#### [Task details]
All entries must be set down once more, precisely as given.

(Collected data entries)
((

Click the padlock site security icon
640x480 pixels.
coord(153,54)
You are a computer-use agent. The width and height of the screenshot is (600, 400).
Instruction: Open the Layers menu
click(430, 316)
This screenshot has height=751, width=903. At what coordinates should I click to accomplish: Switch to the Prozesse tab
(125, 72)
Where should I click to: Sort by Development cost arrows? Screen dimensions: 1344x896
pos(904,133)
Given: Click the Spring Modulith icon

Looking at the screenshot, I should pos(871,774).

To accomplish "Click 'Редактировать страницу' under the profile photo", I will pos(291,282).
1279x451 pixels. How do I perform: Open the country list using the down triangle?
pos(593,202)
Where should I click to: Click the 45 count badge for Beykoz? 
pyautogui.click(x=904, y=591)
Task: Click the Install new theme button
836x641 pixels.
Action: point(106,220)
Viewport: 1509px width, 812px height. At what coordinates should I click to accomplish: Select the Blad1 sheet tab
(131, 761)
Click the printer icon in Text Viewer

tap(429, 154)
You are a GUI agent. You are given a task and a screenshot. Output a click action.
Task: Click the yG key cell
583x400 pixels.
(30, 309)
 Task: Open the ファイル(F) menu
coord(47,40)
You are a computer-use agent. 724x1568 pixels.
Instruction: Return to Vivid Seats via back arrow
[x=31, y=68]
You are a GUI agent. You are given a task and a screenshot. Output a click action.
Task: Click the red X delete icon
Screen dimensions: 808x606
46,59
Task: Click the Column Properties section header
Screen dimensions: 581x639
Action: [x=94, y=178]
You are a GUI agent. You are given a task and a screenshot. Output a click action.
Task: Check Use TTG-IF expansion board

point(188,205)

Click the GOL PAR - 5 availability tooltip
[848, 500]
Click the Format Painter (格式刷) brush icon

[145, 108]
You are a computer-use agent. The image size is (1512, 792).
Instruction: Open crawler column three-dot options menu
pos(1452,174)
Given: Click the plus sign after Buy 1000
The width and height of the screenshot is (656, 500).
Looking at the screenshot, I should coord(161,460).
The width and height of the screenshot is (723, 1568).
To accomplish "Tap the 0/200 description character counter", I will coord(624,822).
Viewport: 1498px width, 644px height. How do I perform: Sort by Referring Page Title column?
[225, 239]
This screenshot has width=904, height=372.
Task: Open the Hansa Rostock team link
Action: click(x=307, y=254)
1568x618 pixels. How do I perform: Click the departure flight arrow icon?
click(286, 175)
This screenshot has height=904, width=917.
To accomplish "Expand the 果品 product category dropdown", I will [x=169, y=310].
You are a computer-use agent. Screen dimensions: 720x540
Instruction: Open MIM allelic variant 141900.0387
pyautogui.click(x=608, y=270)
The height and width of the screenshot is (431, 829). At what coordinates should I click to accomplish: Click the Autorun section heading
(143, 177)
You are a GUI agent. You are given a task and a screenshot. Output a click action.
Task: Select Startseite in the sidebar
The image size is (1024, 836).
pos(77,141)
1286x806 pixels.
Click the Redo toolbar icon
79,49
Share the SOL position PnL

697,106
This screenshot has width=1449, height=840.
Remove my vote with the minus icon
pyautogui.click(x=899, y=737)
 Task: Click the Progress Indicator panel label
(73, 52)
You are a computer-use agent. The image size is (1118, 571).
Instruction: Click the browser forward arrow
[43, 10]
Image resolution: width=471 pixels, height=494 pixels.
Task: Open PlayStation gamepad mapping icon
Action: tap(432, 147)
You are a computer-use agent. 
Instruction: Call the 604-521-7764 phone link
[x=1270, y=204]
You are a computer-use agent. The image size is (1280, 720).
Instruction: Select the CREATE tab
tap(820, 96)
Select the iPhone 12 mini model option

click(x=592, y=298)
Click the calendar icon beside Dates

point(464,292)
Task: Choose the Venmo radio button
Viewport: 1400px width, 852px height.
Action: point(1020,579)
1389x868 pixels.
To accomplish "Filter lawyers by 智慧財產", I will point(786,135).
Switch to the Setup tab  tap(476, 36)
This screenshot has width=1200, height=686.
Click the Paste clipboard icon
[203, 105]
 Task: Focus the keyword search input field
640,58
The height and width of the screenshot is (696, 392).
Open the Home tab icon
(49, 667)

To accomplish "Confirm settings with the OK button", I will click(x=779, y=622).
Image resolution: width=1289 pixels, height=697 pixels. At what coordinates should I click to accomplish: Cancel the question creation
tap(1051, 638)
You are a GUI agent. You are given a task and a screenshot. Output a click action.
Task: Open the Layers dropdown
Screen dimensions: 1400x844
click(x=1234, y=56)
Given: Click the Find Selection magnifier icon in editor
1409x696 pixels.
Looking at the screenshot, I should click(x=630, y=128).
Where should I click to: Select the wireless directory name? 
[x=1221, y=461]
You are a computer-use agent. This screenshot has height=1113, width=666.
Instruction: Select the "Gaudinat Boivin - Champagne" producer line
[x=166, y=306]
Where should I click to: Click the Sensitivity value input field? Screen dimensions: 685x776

))

#### [Response for this exercise]
Click the padlock site security icon
640x480 pixels.
coord(153,54)
You are a computer-use agent. The width and height of the screenshot is (600, 400).
Instruction: Open the Layers menu
click(430, 316)
This screenshot has height=751, width=903. At what coordinates should I click to accomplish: Switch to the Prozesse tab
(125, 72)
Where should I click to: Sort by Development cost arrows? Screen dimensions: 1344x896
pos(904,133)
Given: Click the Spring Modulith icon

Looking at the screenshot, I should pos(871,774).

To accomplish "Click 'Редактировать страницу' under the profile photo", I will pos(291,282).
1279x451 pixels. How do I perform: Open the country list using the down triangle?
pos(593,202)
Where should I click to: Click the 45 count badge for Beykoz? 
pyautogui.click(x=904, y=591)
Task: Click the Install new theme button
836x641 pixels.
Action: point(106,220)
Viewport: 1509px width, 812px height. At what coordinates should I click to accomplish: Select the Blad1 sheet tab
(131, 761)
Click the printer icon in Text Viewer

tap(429, 154)
You are a GUI agent. You are given a task and a screenshot. Output a click action.
Task: Click the yG key cell
583x400 pixels.
(30, 309)
 Task: Open the ファイル(F) menu
coord(47,40)
You are a computer-use agent. 724x1568 pixels.
Instruction: Return to Vivid Seats via back arrow
[x=31, y=68]
You are a GUI agent. You are given a task and a screenshot. Output a click action.
Task: Click the red X delete icon
Screen dimensions: 808x606
46,59
Task: Click the Column Properties section header
Screen dimensions: 581x639
Action: [x=94, y=178]
You are a GUI agent. You are given a task and a screenshot. Output a click action.
Task: Check Use TTG-IF expansion board

point(188,205)

Click the GOL PAR - 5 availability tooltip
[848, 500]
Click the Format Painter (格式刷) brush icon

[145, 108]
You are a computer-use agent. The image size is (1512, 792).
Instruction: Open crawler column three-dot options menu
pos(1452,174)
Given: Click the plus sign after Buy 1000
The width and height of the screenshot is (656, 500).
Looking at the screenshot, I should coord(161,460).
The width and height of the screenshot is (723, 1568).
To accomplish "Tap the 0/200 description character counter", I will coord(624,822).
Viewport: 1498px width, 644px height. How do I perform: Sort by Referring Page Title column?
[225, 239]
This screenshot has width=904, height=372.
Task: Open the Hansa Rostock team link
Action: click(x=307, y=254)
1568x618 pixels. How do I perform: Click the departure flight arrow icon?
click(286, 175)
This screenshot has height=904, width=917.
To accomplish "Expand the 果品 product category dropdown", I will [x=169, y=310].
You are a computer-use agent. Screen dimensions: 720x540
Instruction: Open MIM allelic variant 141900.0387
pyautogui.click(x=608, y=270)
The height and width of the screenshot is (431, 829). At what coordinates should I click to accomplish: Click the Autorun section heading
(143, 177)
You are a GUI agent. You are given a task and a screenshot. Output a click action.
Task: Select Startseite in the sidebar
The image size is (1024, 836).
pos(77,141)
1286x806 pixels.
Click the Redo toolbar icon
79,49
Share the SOL position PnL

697,106
This screenshot has width=1449, height=840.
Remove my vote with the minus icon
pyautogui.click(x=899, y=737)
 Task: Click the Progress Indicator panel label
(73, 52)
You are a computer-use agent. The image size is (1118, 571).
Instruction: Click the browser forward arrow
[43, 10]
Image resolution: width=471 pixels, height=494 pixels.
Task: Open PlayStation gamepad mapping icon
Action: tap(432, 147)
You are a computer-use agent. 
Instruction: Call the 604-521-7764 phone link
[x=1270, y=204]
You are a computer-use agent. The image size is (1280, 720).
Instruction: Select the CREATE tab
tap(820, 96)
Select the iPhone 12 mini model option

click(x=592, y=298)
Click the calendar icon beside Dates

point(464,292)
Task: Choose the Venmo radio button
Viewport: 1400px width, 852px height.
Action: point(1020,579)
1389x868 pixels.
To accomplish "Filter lawyers by 智慧財產", I will point(786,135).
Switch to the Setup tab  tap(476, 36)
This screenshot has width=1200, height=686.
Click the Paste clipboard icon
[203, 105]
 Task: Focus the keyword search input field
640,58
The height and width of the screenshot is (696, 392).
Open the Home tab icon
(49, 667)

To accomplish "Confirm settings with the OK button", I will click(x=779, y=622).
Image resolution: width=1289 pixels, height=697 pixels. At what coordinates should I click to accomplish: Cancel the question creation
tap(1051, 638)
You are a GUI agent. You are given a task and a screenshot. Output a click action.
Task: Open the Layers dropdown
Screen dimensions: 1400x844
click(x=1234, y=56)
Given: Click the Find Selection magnifier icon in editor
1409x696 pixels.
Looking at the screenshot, I should click(x=630, y=128).
Where should I click to: Select the wireless directory name? 
[x=1221, y=461]
You are a computer-use agent. This screenshot has height=1113, width=666.
Instruction: Select the "Gaudinat Boivin - Champagne" producer line
[x=166, y=306]
Where should I click to: Click the Sensitivity value input field? Screen dimensions: 685x776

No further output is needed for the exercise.